Input data: Begin

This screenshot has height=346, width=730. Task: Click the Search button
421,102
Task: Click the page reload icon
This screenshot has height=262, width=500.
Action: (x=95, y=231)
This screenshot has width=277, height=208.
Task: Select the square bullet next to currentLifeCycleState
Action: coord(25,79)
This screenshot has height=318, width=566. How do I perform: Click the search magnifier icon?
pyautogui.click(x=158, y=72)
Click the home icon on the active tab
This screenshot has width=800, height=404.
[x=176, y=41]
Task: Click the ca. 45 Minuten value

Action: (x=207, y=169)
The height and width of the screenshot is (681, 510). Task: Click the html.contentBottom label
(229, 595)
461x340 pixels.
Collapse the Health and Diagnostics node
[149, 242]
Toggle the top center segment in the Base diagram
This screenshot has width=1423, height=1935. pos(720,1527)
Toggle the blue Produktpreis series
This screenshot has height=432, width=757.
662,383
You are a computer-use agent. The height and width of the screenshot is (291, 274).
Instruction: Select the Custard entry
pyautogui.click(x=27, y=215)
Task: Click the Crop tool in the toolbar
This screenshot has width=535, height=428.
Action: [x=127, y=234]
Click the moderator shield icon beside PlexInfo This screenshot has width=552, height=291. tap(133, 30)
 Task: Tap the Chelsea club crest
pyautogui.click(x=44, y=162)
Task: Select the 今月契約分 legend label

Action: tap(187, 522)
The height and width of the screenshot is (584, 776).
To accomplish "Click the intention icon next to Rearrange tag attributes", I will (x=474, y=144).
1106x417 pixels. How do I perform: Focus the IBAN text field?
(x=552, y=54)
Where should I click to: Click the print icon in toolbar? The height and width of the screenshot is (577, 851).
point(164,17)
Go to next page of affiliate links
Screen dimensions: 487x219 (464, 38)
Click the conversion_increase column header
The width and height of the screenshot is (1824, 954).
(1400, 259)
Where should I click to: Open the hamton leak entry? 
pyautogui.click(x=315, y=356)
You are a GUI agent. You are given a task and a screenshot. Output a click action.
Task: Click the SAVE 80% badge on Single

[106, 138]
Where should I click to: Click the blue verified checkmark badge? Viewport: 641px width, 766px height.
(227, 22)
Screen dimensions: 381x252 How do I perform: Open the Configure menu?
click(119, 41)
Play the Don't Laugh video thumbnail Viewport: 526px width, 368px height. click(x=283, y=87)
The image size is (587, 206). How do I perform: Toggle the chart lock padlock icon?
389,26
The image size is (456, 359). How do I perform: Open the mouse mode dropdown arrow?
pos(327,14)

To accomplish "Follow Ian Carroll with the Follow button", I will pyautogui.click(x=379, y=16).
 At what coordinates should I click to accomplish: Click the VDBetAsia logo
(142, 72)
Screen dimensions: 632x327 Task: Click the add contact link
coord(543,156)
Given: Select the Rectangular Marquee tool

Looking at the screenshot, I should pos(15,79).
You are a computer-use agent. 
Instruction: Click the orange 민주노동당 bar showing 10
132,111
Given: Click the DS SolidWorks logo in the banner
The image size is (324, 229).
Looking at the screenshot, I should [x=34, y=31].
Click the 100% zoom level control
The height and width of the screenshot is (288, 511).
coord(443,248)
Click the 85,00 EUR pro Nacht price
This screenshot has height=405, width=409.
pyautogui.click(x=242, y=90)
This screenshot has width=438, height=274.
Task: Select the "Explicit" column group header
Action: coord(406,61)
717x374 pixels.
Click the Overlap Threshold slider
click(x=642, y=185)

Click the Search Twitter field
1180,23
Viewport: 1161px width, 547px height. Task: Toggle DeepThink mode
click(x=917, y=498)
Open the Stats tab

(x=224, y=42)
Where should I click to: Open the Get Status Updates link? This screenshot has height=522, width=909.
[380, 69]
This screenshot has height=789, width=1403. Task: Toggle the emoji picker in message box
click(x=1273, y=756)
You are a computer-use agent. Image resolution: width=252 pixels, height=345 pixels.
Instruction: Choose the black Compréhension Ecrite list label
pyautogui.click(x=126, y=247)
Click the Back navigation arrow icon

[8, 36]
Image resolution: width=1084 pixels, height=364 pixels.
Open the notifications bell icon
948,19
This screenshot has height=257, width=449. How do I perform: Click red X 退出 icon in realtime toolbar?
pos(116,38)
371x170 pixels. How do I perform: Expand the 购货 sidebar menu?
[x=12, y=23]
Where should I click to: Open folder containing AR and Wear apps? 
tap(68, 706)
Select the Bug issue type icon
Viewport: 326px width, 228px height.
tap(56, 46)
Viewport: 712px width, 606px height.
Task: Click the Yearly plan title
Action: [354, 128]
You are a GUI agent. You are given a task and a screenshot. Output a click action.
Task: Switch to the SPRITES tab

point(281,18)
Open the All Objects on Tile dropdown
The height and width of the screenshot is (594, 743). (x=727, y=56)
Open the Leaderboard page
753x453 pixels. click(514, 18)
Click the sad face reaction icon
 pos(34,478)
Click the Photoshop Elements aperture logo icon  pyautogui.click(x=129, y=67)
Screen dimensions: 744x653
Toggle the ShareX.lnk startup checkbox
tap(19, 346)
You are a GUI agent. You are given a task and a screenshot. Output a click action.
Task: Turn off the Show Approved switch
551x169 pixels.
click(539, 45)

Input data: End

# Exercise goal
All of the entries must be quoted exactly; please include each one.

# Task result
This screenshot has height=346, width=730. Task: Click the Search button
421,102
Task: Click the page reload icon
This screenshot has height=262, width=500.
Action: (x=95, y=231)
This screenshot has width=277, height=208.
Task: Select the square bullet next to currentLifeCycleState
Action: coord(25,79)
This screenshot has height=318, width=566. How do I perform: Click the search magnifier icon?
pyautogui.click(x=158, y=72)
Click the home icon on the active tab
This screenshot has width=800, height=404.
[x=176, y=41]
Task: Click the ca. 45 Minuten value

Action: (x=207, y=169)
The height and width of the screenshot is (681, 510). Task: Click the html.contentBottom label
(229, 595)
461x340 pixels.
Collapse the Health and Diagnostics node
[149, 242]
Toggle the top center segment in the Base diagram
This screenshot has width=1423, height=1935. pos(720,1527)
Toggle the blue Produktpreis series
This screenshot has height=432, width=757.
662,383
You are a computer-use agent. The height and width of the screenshot is (291, 274).
Instruction: Select the Custard entry
pyautogui.click(x=27, y=215)
Task: Click the Crop tool in the toolbar
This screenshot has width=535, height=428.
Action: [x=127, y=234]
Click the moderator shield icon beside PlexInfo This screenshot has width=552, height=291. tap(133, 30)
 Task: Tap the Chelsea club crest
pyautogui.click(x=44, y=162)
Task: Select the 今月契約分 legend label

Action: tap(187, 522)
The height and width of the screenshot is (584, 776).
To accomplish "Click the intention icon next to Rearrange tag attributes", I will (x=474, y=144).
1106x417 pixels. How do I perform: Focus the IBAN text field?
(x=552, y=54)
Where should I click to: Click the print icon in toolbar? The height and width of the screenshot is (577, 851).
point(164,17)
Go to next page of affiliate links
Screen dimensions: 487x219 (464, 38)
Click the conversion_increase column header
The width and height of the screenshot is (1824, 954).
(1400, 259)
Where should I click to: Open the hamton leak entry? 
pyautogui.click(x=315, y=356)
You are a GUI agent. You are given a task and a screenshot. Output a click action.
Task: Click the SAVE 80% badge on Single

[106, 138]
Where should I click to: Click the blue verified checkmark badge? Viewport: 641px width, 766px height.
(227, 22)
Screen dimensions: 381x252 How do I perform: Open the Configure menu?
click(119, 41)
Play the Don't Laugh video thumbnail Viewport: 526px width, 368px height. click(x=283, y=87)
The image size is (587, 206). How do I perform: Toggle the chart lock padlock icon?
389,26
The image size is (456, 359). How do I perform: Open the mouse mode dropdown arrow?
pos(327,14)

To accomplish "Follow Ian Carroll with the Follow button", I will pyautogui.click(x=379, y=16).
 At what coordinates should I click to accomplish: Click the VDBetAsia logo
(142, 72)
Screen dimensions: 632x327 Task: Click the add contact link
coord(543,156)
Given: Select the Rectangular Marquee tool

Looking at the screenshot, I should pos(15,79).
You are a computer-use agent. 
Instruction: Click the orange 민주노동당 bar showing 10
132,111
Given: Click the DS SolidWorks logo in the banner
The image size is (324, 229).
Looking at the screenshot, I should [x=34, y=31].
Click the 100% zoom level control
The height and width of the screenshot is (288, 511).
coord(443,248)
Click the 85,00 EUR pro Nacht price
This screenshot has height=405, width=409.
pyautogui.click(x=242, y=90)
This screenshot has width=438, height=274.
Task: Select the "Explicit" column group header
Action: coord(406,61)
717x374 pixels.
Click the Overlap Threshold slider
click(x=642, y=185)

Click the Search Twitter field
1180,23
Viewport: 1161px width, 547px height. Task: Toggle DeepThink mode
click(x=917, y=498)
Open the Stats tab

(x=224, y=42)
Where should I click to: Open the Get Status Updates link? This screenshot has height=522, width=909.
[380, 69]
This screenshot has height=789, width=1403. Task: Toggle the emoji picker in message box
click(x=1273, y=756)
You are a computer-use agent. Image resolution: width=252 pixels, height=345 pixels.
Instruction: Choose the black Compréhension Ecrite list label
pyautogui.click(x=126, y=247)
Click the Back navigation arrow icon

[8, 36]
Image resolution: width=1084 pixels, height=364 pixels.
Open the notifications bell icon
948,19
This screenshot has height=257, width=449. How do I perform: Click red X 退出 icon in realtime toolbar?
pos(116,38)
371x170 pixels. How do I perform: Expand the 购货 sidebar menu?
[x=12, y=23]
Where should I click to: Open folder containing AR and Wear apps? 
tap(68, 706)
Select the Bug issue type icon
Viewport: 326px width, 228px height.
tap(56, 46)
Viewport: 712px width, 606px height.
Task: Click the Yearly plan title
Action: [354, 128]
You are a GUI agent. You are given a task and a screenshot. Output a click action.
Task: Switch to the SPRITES tab

point(281,18)
Open the All Objects on Tile dropdown
The height and width of the screenshot is (594, 743). (x=727, y=56)
Open the Leaderboard page
753x453 pixels. click(514, 18)
Click the sad face reaction icon
 pos(34,478)
Click the Photoshop Elements aperture logo icon  pyautogui.click(x=129, y=67)
Screen dimensions: 744x653
Toggle the ShareX.lnk startup checkbox
tap(19, 346)
You are a GUI agent. You are given a task and a screenshot. Output a click action.
Task: Turn off the Show Approved switch
551x169 pixels.
click(539, 45)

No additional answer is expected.